Quanto ai territori in sofferenza, se nel periodo pre-Covid era la provincia di Udine a pagare il prezzo più alto con 33 imprese su 80 in crisi, l’ultimo monitoraggio del Dipartimento Industria della Cisl vede un ribaltamento, con Pordenone, che di gran lunga sugli altri territori, segna il record peggiore, sia per numero di aziende coinvolte (23), sia per numero di lavoratori inseriti in percorsi di crisi, vale a dire 3.476, seguiti dai 2.438 dell’Alto Friuli, dai 1.362 di Trieste e Gorizia, dai 738 di Udine e dai 415 addetti di aziende considerate regionali.

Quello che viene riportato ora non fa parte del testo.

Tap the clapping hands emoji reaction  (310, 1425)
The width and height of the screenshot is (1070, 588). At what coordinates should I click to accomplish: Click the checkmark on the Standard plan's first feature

«Quello che ci preoccupa maggiormente ad oggi – spiega Cristiano Pizzo – è il quadro di prospettiva, con il caro-bollette che sta mettendo in ginocchio lavoratori, imprese e famiglie. Occorre, dunque, anche una nuova politica energetica comunitaria ponendo un tetto al prezzo del gas, ma sul piano nazionale bisogna, attraverso il confronto con le parti sociali, abbattere subito le accise su tutti i prodotti energetici e mettere in campo una nuova strategia che incrementi la produzione domestica di gas, puntando su combustibili verdi, diversificazione degli approvvigionamenti, economie circolari, efficienza. Parallelamente anche la Regione deve accelerare l’iter della legge sulla transizione ecologica, per garantire una maggiore al Friuli Venezia Giulia di poter affrontare con meno apprensione il futuro».